**Task brief:**
Swap "material" for "texture" in the stretch from the start of the items through the line containing "click(x=287, y=333)", and give that stretch again with nothing else changed and the pictures left out.
----
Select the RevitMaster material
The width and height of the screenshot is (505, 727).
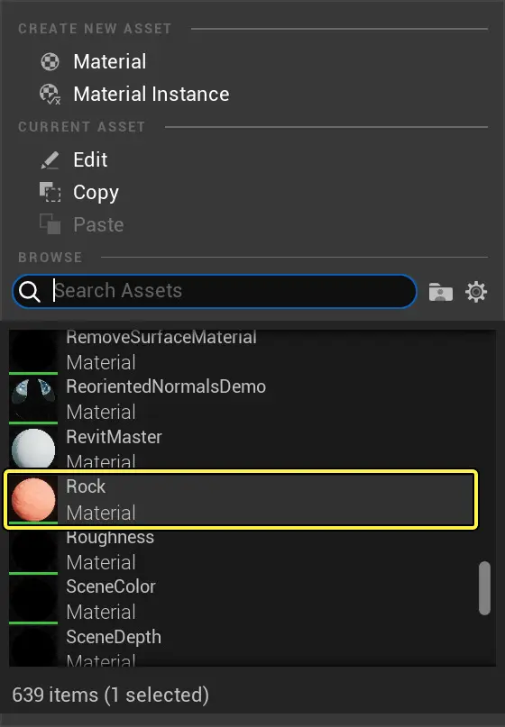242,449
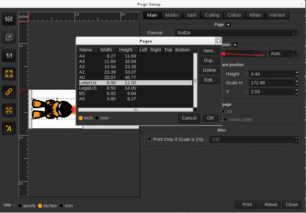Click the grayed export arrow sidebar icon
The image size is (306, 213).
tap(9, 37)
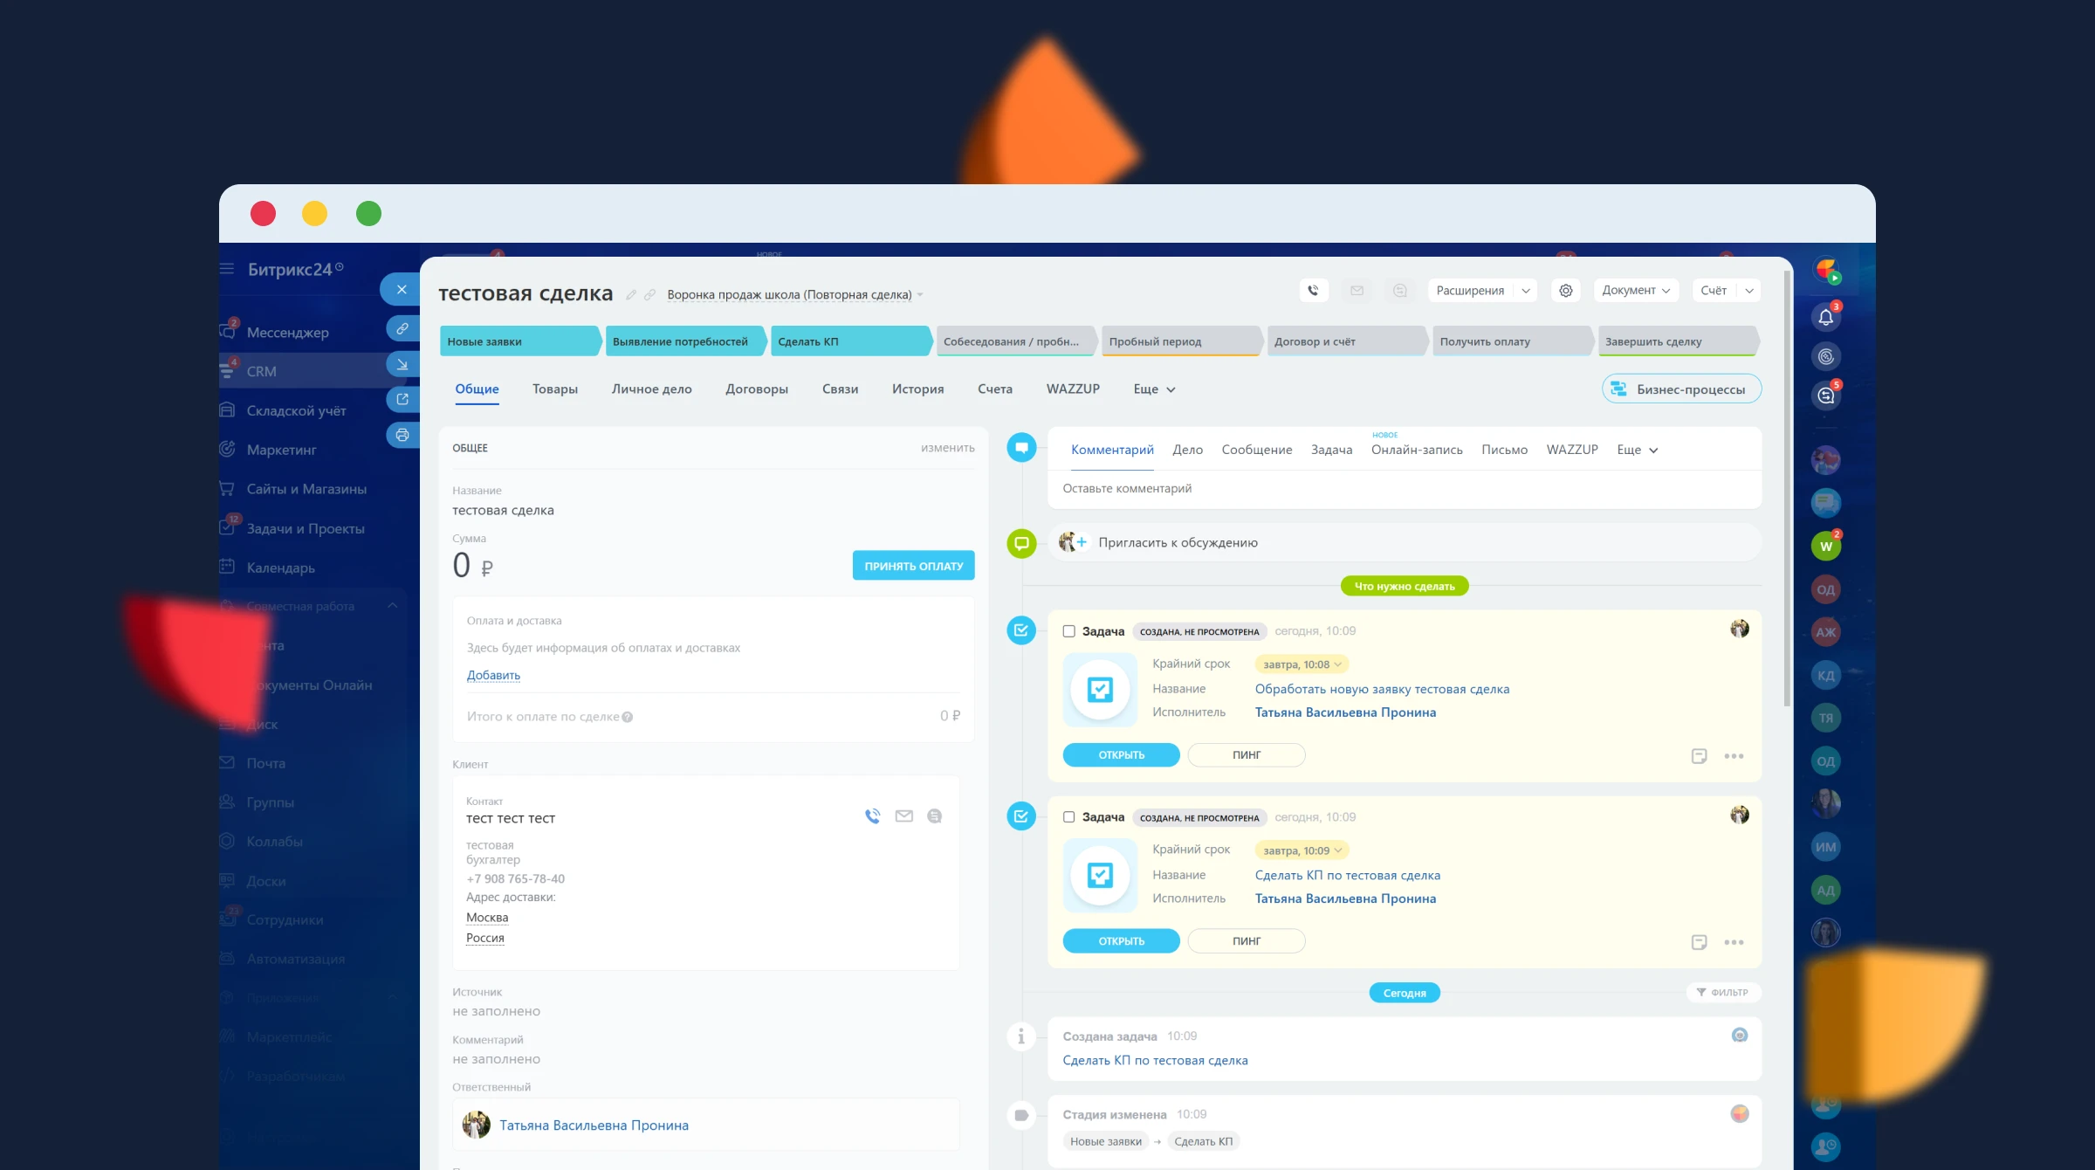Open the Мессенджер sidebar item
The height and width of the screenshot is (1170, 2095).
click(x=287, y=333)
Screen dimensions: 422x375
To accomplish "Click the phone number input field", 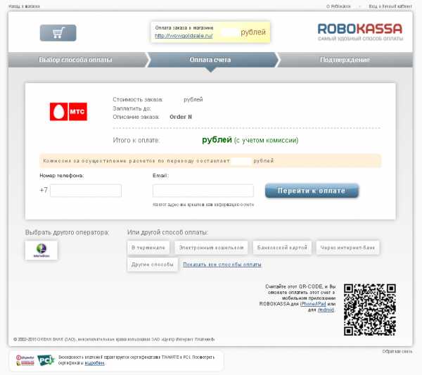I will 86,191.
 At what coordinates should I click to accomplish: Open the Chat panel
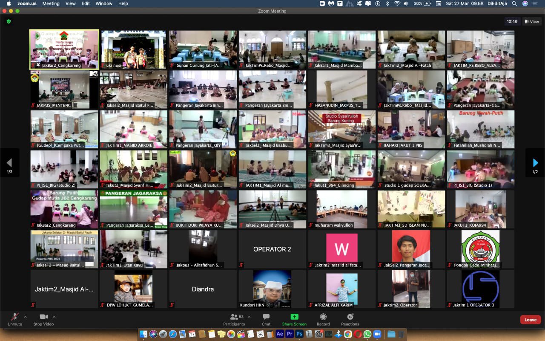[266, 319]
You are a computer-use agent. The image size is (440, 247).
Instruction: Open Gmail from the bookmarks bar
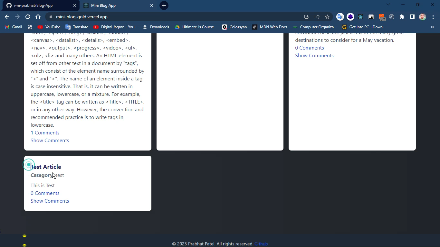13,27
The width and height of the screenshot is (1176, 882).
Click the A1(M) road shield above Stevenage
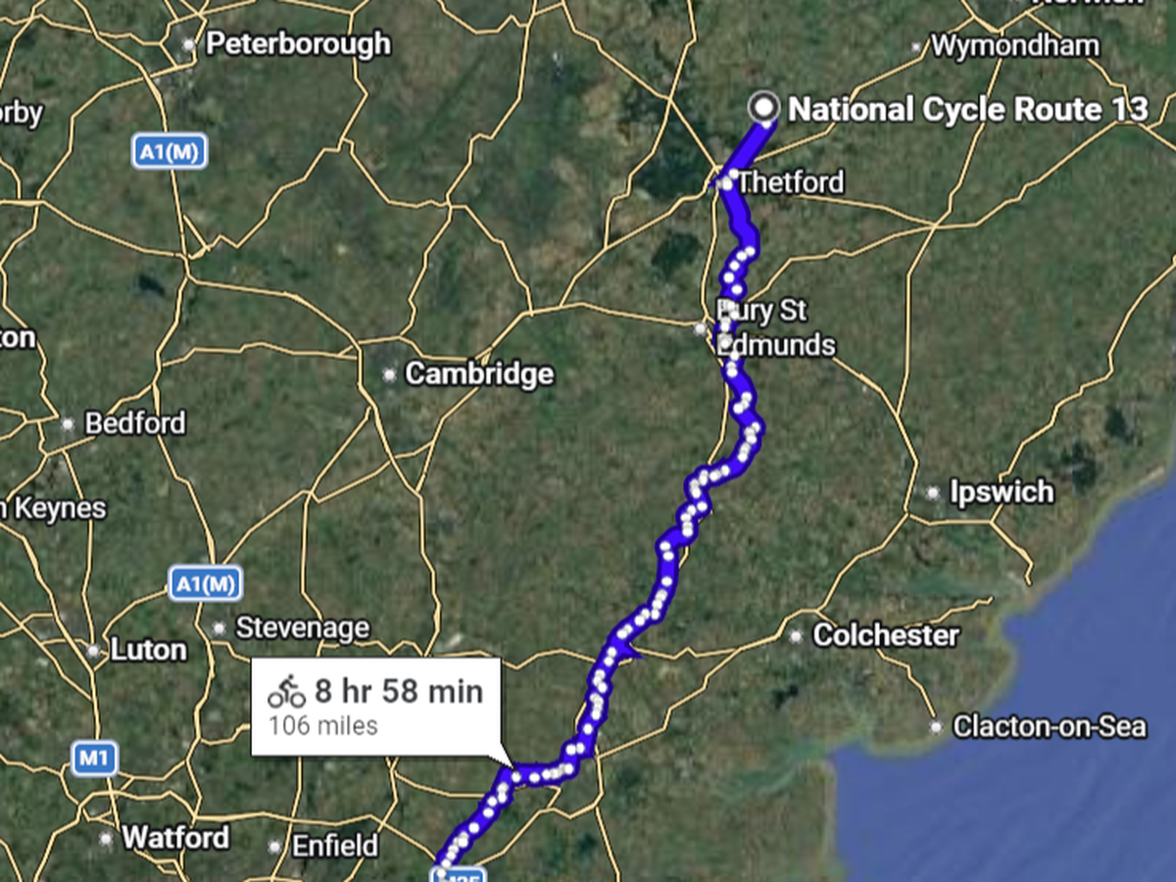[x=205, y=583]
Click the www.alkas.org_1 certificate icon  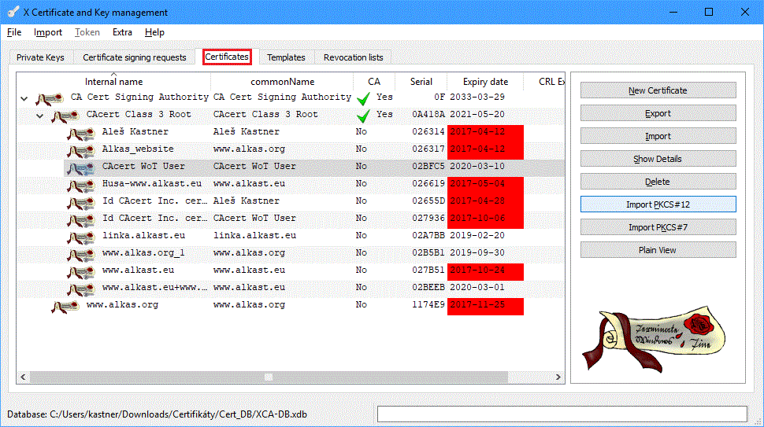[80, 254]
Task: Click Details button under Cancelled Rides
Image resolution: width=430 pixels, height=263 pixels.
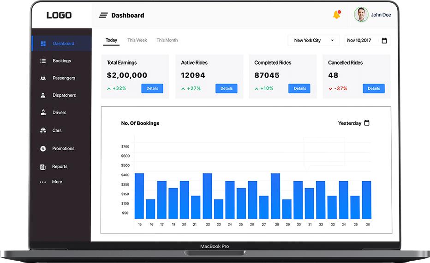Action: 373,88
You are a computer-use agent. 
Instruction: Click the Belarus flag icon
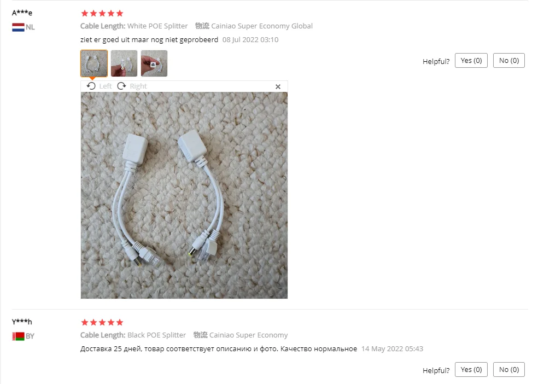click(18, 336)
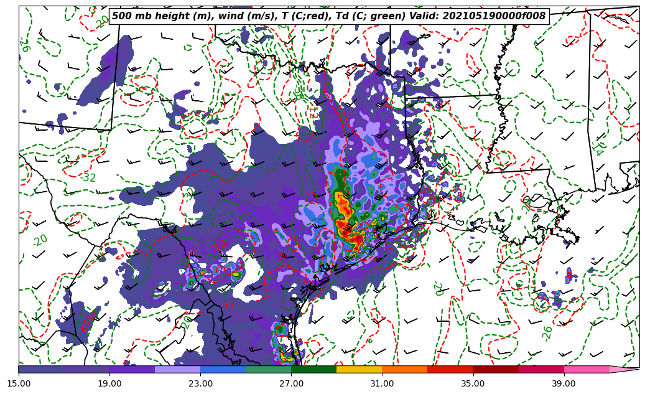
----
**The response:**
Select the RevitMaster texture
The width and height of the screenshot is (505, 727).
242,449
Click the grayed export arrow sidebar icon
The image size is (306, 213).
tap(9, 37)
Open the Мессенджер sidebar item
The height and width of the screenshot is (1170, 2095).
click(x=287, y=333)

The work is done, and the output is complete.